Le 20 janvier 2022, le comité exécutif du baseball majeur a refusé le projet des villes sœurs. Ce jour-là, Robbie Hart était au côté de Stephen Bronfman, dans le bureau où nous nous trouvons aujourd’hui. Cette scène se trouve dans le film. « Stephen était dévasté », se souvient le réalisateur. L’homme d’affaires dit avoir vécu ce moment comme une « grande claque au visage ».

« Le baseball majeur n’est pas une ligue de grande croissance. Il a besoin d’avoir plus d’amateurs. Si tu lies Montréal à Tampa, Pittsburgh à San Antonio, Kansas City à Columbus ou Nashville, Oakland à Portland, tout d’un coup, tu as des millions de fans supplémentaires. Tu as plus de téléspectateurs. Pour moi, c’était vraiment une évidence [no brainer].

« Un problème, convient-il, était le timing. Sans la COVID-19, tout ce processus aurait eu lieu 12 ou 18 mois plus tôt. Là, c’est tombé en même temps que la négociation de la convention collective. Le commissaire Manfred, à la base, est un avocat en droit du travail. Il était impliqué [dans la négociation] à 100 %. Lorsque les gens de Tampa ont fait leur présentation, c’était le 25point à l’ordre du jour. Le vote a eu lieu à la fin de la journée. Quelques personnes étaient nerveuses que ce projet mette de la pression sur la négociation. »

Il croit aussi que des adversaires des Rays craignaient que l’équipe devienne plus compétitive. « Je me demande si quelques propriétaires n’avaient pas peur de Stuart. Ce gars-là est tellement efficace avec des moyens limités. Avec 50 % plus [de moyens], que fera-t-il ? Va-t-il nous écraser tout le temps ? Il y avait un peu de ça, aussi. »

Que s’est-il passé à Montréal depuis le refus ?

Rien.

« Nous avons bâti une très bonne réputation auprès des gens du baseball majeur, mais je ne leur parle plus vraiment. J’ai invité M. Manfred à la première du film. Il m’a répondu. Sauf que c’était trop compliqué en raison de l’ouverture de la saison. Je suis encore en contact avec Stuart Sternberg. Je lui ai envoyé un texto [Go Rays !] au début de la saison. »

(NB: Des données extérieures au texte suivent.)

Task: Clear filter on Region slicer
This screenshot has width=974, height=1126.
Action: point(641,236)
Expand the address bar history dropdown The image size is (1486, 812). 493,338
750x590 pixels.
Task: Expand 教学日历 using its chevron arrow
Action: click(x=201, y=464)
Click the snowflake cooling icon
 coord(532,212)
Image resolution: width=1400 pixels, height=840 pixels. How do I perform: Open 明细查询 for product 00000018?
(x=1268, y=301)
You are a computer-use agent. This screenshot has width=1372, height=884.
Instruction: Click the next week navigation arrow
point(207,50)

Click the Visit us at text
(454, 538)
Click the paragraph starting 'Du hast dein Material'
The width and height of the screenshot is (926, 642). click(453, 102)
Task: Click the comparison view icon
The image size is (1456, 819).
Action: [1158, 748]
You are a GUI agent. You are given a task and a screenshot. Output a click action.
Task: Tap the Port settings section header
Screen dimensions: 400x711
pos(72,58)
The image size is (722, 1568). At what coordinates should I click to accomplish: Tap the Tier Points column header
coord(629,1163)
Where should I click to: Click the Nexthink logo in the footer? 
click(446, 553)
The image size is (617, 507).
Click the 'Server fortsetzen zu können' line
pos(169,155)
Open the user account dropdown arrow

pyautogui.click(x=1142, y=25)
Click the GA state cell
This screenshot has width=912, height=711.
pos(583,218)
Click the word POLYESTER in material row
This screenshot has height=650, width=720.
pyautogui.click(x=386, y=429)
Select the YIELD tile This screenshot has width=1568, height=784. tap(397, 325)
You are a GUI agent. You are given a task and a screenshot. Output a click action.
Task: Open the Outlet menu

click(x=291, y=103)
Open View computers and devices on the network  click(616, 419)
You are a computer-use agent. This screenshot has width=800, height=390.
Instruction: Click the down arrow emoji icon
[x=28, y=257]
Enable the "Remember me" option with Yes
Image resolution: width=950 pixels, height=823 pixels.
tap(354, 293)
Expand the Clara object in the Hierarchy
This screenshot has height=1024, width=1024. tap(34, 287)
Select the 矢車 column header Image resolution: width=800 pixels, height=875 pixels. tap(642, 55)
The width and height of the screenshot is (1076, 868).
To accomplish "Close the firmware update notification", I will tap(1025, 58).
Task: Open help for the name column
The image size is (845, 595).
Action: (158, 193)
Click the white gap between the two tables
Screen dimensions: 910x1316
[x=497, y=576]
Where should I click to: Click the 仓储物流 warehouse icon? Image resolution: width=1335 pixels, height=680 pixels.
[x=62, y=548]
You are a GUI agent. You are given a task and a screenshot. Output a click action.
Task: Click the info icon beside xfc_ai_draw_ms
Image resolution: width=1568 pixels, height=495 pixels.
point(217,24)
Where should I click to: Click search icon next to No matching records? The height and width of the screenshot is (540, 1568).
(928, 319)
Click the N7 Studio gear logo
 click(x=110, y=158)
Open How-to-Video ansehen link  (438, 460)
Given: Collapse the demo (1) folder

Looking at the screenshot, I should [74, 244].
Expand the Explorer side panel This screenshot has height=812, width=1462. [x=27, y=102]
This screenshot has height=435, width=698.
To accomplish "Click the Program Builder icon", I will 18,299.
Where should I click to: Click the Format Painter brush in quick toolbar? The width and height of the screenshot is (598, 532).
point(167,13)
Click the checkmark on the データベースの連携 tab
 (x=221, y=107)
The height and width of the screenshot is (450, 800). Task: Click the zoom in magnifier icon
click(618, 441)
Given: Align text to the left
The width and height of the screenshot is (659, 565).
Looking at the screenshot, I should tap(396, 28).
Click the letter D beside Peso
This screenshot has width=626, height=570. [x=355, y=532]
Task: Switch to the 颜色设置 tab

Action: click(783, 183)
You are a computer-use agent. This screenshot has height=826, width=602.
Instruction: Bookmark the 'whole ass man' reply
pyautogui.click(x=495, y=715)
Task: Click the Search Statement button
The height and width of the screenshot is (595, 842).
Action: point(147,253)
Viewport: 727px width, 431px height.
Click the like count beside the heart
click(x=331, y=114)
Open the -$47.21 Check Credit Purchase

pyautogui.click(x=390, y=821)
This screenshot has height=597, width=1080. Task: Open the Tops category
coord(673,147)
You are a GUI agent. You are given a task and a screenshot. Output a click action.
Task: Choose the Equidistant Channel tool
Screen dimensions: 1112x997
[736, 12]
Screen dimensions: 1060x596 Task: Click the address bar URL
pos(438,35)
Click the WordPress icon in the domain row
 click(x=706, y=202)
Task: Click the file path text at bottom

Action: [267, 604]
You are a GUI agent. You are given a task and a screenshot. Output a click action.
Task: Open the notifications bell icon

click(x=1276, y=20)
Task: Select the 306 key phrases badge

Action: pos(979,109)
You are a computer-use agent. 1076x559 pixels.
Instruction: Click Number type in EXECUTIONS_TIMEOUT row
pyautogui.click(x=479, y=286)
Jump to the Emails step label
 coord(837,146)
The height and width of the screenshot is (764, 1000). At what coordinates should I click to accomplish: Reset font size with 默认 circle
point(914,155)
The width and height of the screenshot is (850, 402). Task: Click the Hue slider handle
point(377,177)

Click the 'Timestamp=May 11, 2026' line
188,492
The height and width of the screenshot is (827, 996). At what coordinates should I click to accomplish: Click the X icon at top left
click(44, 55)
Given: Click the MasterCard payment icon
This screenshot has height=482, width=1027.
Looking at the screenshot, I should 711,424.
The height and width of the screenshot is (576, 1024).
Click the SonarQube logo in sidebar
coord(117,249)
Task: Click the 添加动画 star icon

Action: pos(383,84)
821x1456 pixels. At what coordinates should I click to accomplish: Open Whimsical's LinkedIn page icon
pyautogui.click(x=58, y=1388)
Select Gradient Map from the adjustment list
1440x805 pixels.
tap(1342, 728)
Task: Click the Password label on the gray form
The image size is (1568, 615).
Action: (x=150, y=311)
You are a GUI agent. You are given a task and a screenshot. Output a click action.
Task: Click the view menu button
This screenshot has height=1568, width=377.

Stephen Bronfman pense que les ligues majeures procéderont éventuellement à une expansion. « Elles regarderont la candidature de Montréal, car c’est la plus grosse ville [au Canada et aux États-Unis] sans équipe. Après, peut-on soutenir une équipe à temps plein ? » Il ne répond pas à sa question. « C’est rendu tellement cher… Notre projet était beaucoup moins cher. Ça fittait. »

Lorsque Robbie Hart a présenté le film pour la première fois à Stephen Bronfman, lors d’une projection privée à Mont-Tremblant, il était nerveux. « Stephen n’avait pas de droit de veto sur le contenu, mais j’espérais qu’il aime le film. »

Réaction de la tête d’affiche ? « J’ai adoré. Avec ce film, Robbie a fait un grand cadeau aux Québécois, mais à moi aussi.

« J’ai vu le film avec mon père. Je suis triste, m’a-t-il dit, mais pas pour moi. Pour vous. Votre groupe a mis tellement de cœur et de passion dans ce projet. Je lui ai répondu : “Je suis un grand garçon. Je sais que dans la vie, tout ne fonctionne pas toujours comme on le souhaite.” Il faut essayer. On a essayé fort.

PHOTO FRANÇOIS ROY, LA PRESSE

Stephen Bronfman et Robbie Hart

« Quand j’étais jeune, je ne savais pas quoi faire dans la vie. Mon père ne m’a jamais poussé. Mais il m’a dit : “Mon fils, peu importe ce que tu choisis, essaie de le faire du mieux que tu le peux.” Dans ce projet, on a fait le meilleur travail possible. On n’aurait rien pu faire de plus… »

Le film Nos Amours : la saga des Expos sort vendredi dans huit salles de la région de Montréal.